Your response should contain each line of the data that includes "computer".

═════ DATASET EXTRACT ═════

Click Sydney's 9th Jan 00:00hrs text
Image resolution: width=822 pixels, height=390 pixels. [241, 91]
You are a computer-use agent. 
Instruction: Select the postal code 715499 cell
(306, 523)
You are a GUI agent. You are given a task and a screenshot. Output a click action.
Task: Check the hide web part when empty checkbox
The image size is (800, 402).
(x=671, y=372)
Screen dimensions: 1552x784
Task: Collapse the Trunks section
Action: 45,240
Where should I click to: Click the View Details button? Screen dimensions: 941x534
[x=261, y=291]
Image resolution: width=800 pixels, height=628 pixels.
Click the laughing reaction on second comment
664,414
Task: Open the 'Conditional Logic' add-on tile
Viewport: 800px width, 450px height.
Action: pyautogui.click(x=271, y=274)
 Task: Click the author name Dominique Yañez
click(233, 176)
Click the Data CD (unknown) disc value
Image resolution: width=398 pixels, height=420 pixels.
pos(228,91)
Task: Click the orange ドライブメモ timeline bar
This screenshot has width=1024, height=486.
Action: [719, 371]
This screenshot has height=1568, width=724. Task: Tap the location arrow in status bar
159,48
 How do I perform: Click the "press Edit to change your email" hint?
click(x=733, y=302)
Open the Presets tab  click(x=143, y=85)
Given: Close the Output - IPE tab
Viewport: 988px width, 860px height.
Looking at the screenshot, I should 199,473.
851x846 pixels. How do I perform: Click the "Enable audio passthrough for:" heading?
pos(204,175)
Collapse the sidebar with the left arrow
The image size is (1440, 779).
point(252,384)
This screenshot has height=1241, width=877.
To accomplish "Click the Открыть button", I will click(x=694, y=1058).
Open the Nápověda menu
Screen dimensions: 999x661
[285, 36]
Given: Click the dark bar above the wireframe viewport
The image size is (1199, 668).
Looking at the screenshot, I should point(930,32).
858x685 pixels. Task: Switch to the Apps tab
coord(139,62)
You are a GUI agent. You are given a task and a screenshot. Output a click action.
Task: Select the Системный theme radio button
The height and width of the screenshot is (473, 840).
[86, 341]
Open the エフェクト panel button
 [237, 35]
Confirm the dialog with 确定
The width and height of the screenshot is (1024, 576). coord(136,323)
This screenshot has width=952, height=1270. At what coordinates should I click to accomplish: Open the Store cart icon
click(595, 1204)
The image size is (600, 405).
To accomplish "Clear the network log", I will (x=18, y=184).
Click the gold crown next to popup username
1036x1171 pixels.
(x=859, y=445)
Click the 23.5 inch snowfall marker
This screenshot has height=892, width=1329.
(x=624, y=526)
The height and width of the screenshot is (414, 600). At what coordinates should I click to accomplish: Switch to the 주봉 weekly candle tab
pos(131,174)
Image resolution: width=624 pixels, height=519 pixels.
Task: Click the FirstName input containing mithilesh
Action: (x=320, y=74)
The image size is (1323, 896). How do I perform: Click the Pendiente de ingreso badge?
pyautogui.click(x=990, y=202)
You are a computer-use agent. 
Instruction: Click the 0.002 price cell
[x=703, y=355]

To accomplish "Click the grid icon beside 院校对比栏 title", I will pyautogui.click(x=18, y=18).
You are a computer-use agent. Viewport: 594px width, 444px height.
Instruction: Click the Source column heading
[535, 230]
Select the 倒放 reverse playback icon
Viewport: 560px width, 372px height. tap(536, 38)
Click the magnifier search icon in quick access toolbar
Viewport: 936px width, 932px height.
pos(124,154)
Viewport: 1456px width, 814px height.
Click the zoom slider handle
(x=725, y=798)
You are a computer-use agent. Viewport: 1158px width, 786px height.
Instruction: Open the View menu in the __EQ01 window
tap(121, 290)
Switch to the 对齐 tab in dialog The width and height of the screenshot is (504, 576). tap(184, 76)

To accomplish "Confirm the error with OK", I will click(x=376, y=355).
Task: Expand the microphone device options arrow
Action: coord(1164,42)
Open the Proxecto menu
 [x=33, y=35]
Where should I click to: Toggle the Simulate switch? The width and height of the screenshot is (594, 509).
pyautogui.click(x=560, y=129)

═════

## SOLUTION TO THE PROBLEM
You are a computer-use agent. 
You are a computer-use agent. 
You are a computer-use agent. Viewport: 594px width, 444px height.
You are a computer-use agent. Viewport: 1158px width, 786px height.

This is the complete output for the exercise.